Shutter island: Inside Aditya Arya's fascinating museum of cameras
The Gurugram museum of cameras and photography paraphernalia is testimony to an analogue medium that mirrored the evolution of the craft itself


Arya’s collection of more than 3.000 cameras and photography-related items had been stashed in a couple of basement spaces in Gurugram, which he had rented cheaply from friends. In 2009, he began letting people take a look at the collection and word got around. Eventually, the Gurugram civic authorities turned up and showed interest in setting up a museum.
“It was all in here,” Arya says, pointing to his head. “It was merely a plan,” when asked if he had thought of a museum while building his collection over decades. But when the contracts were being made for building the museum in 2017, he learnt architects charged as much for consultancy as his entire budget for the museum. Being the hands-on person that he is, Arya then bought from an ecommerce portal ₹50,000 worth of books about museums, looked up notes from visiting and studying museums on his photography assignments abroad, and got a little help from friends. The result was the digging up of the entire badminton court, and transforming the interiors of the 18,000-sq ft space only the exterior shell remained untouched.
He drew up plans with help from designer Gopika Chowfla and industrial designer Amit Gulati, and crowdfunded the costs.
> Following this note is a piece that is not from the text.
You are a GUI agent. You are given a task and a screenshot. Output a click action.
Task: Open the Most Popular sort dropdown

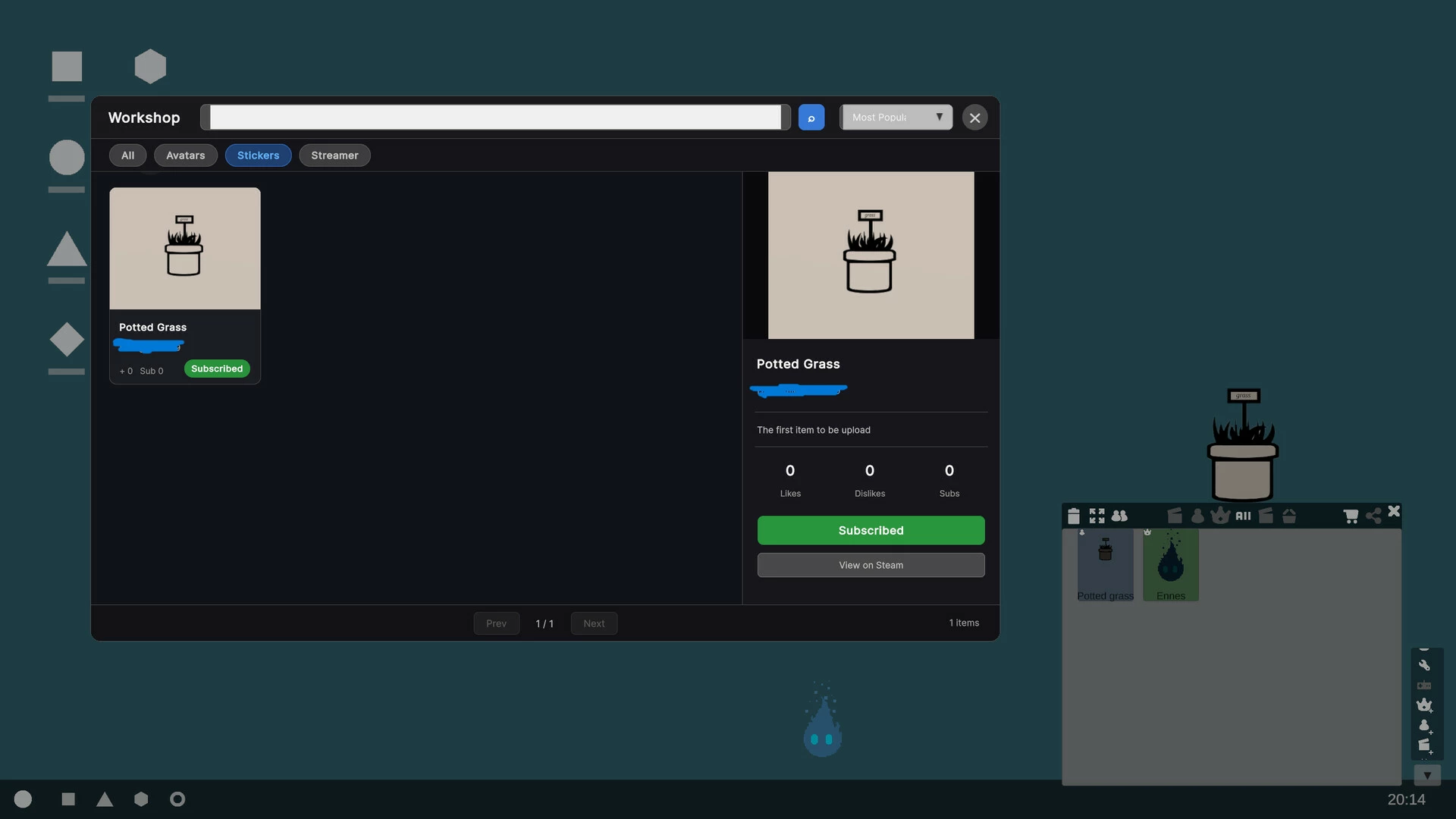(x=896, y=118)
And despite having to deal with government-approved contractors, he had the museum up and ready within 16 months for its opening at the end of 2019. “I studied history,” Arya says. “This is the history of my profession through its physical objects.”
The seeds of an interest in history were sown in Arya’s childhood in the 1960s, when his father, a professor at the University of Delhi, would take him to Kabaadi Bazar near Jama Masjid on Sundays. “It was exciting,” he recalls. “The huge bazaar with its very interesting objects.” Later, in his teens, Arya would go there on his own, on a bus, roaming about for a couple of hours, curious about the objects that he could occasionally afford to buy he would bring them home and take them apart, to “figure the mechanics that run them”.
“I get WhatsApp messages from ‘kabaadiwalas’ all over the world every day,” he grins, referring to dealers of used cameras. A couple of years ago, he was sent a badly shot photo of an odd piece from a dealer who insisted it was a camera he usually stocked a lot of military junk on the outskirts of Delhi. Arya drove there, and found the piece to be a K-20 aerial camera used by American pilots who were stationed in India during World War II.
Arya points to sturdy box cameras on tall wooden tripods, displayed in glass cases along the atrium. These were originally from Turkey, which had a tradition of street photographers at tourist sites adept at taking a photo, processing it and handing over the print within minutes. “I bought these cameras, sat up all night at a hotel dismantling them—since they were too big to transport as they were—got help from a bunch of my Indian friends to carry them back on flights, and put them back together again,” he says.
To impress upon and draw a new batch of converts, the museum organised workshops, utilising its full-fledged studio and darkroom facilities, and programmes to support, showcase and award new photographic work. That was until the pandemic hit. It has been traumatic for the museum’s operations since then. The popular cafe inside the museum, however, is abuzz on a weekday afternoon in October. “The big problem with our country is, there’s no cultural philanthrophy. Elsewhere in the world, museums are supported by big companies,” says Arya, who was hoping things would improve by the year end, but knows vaccines will not be available till the middle of next. For now, he’ll have to wait and watch.